Reinvigorated by Robert Hughes’ masterwork, The Fatal Shore, and current progressive learning theory, Our Country’s Good is a frankly wordy piece -part Socratic dialogue part dream play. Language denotes caste but it also spells liberation as the poet Wisehammer cobbles a new radicalism and Liz Morden breaks her defiant silence in acknowledgement that her commitment to the play is her bid to purify the dialect of the tribe. Almost gauche in its optimism, at times, Our Country’s Good verges on being a porridge Pygmalion, an intra-mural Educating Rita, but it has an intelligence and shrewdness that takes it beyond easy sentiment.

Director Roger Hodgman, in this judiciously unfussy production, presents a credible, suitably grimy, colonial setting without compromising the play’s larger discourse. Tony Tripp’s pale, cavernous stockade is at times unprofitably stark but flooded with Jamie Grant’s buttery lighting design it has a visual simplicity that permits the ensemble to shine.

And that is this production’s particular strength. The strong cast bring a clarity and unity to a work that might have scattered into set pieces. Even the necessities of doubling are turned to apt thematic purpose -Captain Phillip with Sideway, Captain Collins and Sidehammer, Reverend Johnston with Liz Mordern, Major Ross with Ketch Freeman- authorities with their nemeses, public virtue with its shadow.

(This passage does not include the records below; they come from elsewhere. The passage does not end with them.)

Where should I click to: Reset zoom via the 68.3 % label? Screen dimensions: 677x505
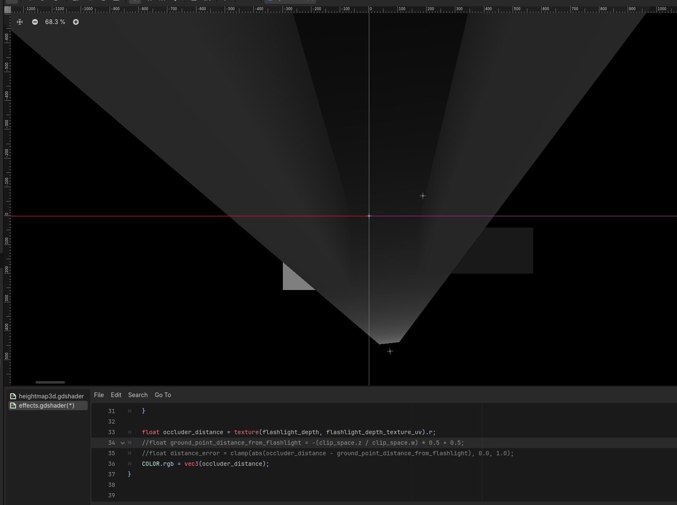(55, 22)
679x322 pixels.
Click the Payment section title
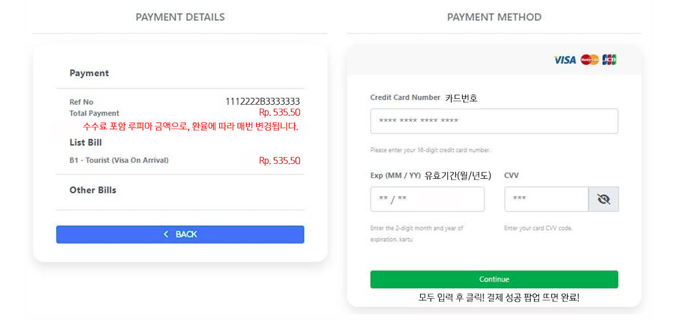tap(89, 73)
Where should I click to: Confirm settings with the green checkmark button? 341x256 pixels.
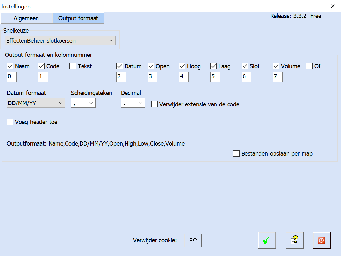click(267, 241)
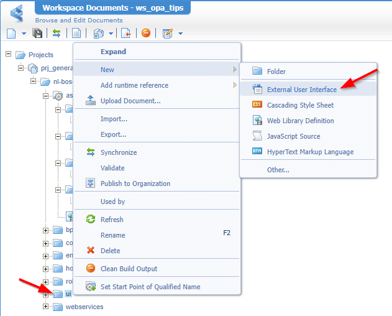392x316 pixels.
Task: Select the webservices folder in tree
Action: [84, 307]
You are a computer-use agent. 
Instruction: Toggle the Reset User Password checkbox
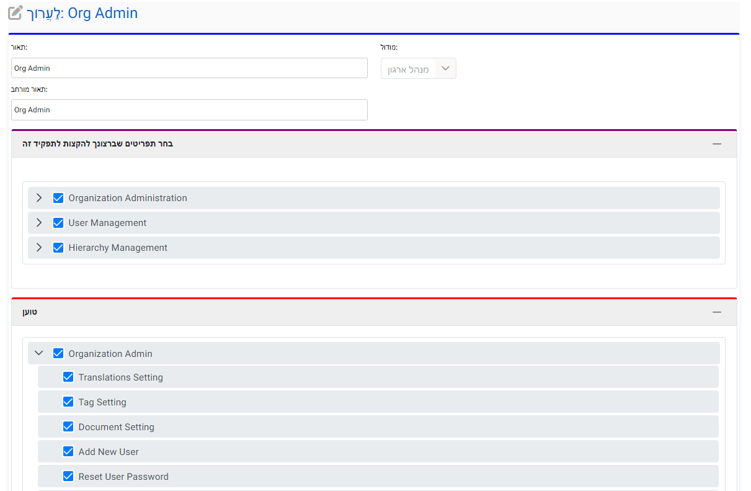[68, 477]
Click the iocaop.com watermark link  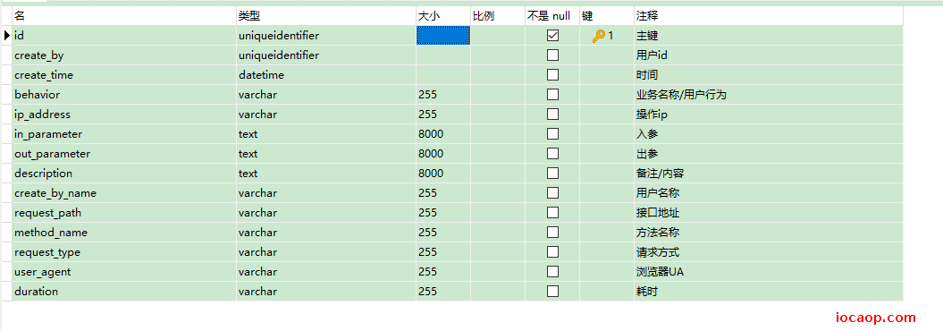pyautogui.click(x=876, y=318)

As Phillip, Neil Fitzpatrick strikes the mean of rational jurisprudence towards which the guttering spirit of Philip Holder’s Ralph Clark inclines and against which the pugnacious cynicism of Bob Hornery’s Robbie Ross defines itself. Hornery’s Ross is suitably , horribly, vivid. He is the original snide screw, a crim with a whip and a whistle, while Richard Piper as Jemmy Campbell plays Smee, his buffoonish Caledonian echo. Piper is also memorable as Harry Brewer, the hangman with DT’s, haunted by the shade of Handy Baker and the silence from his faithless lag, Duckling, played with considerable presence by Sally Cooper.

Among the convict players Helen Morse’s Liz Morden has strength both in resignation and renewal and Jo Kennedy and Kim Trengrove as Mary Brenham and Dabby Bryant bring wit and energy to the rehearsal scenes. Robert Menzies is appropriately saturnine as Wisehammer and Neil Fitzpatrick, excellent as Phillip, is even more remarkable as Sideway.

With so much depth in his batting order, Roger Hodgman can afford to slow the pace and give the lines room. Wertenbaker’s literate text and hopeful themes deserve some air and with a cast as intelligent and accomplished as this, her play succeeds not only as historical penance but as a celebration of the fact that the theatre has plenty of juice left in it yet.

“Captivating” The Adelaide Review, No.79, August, 1990, p.23.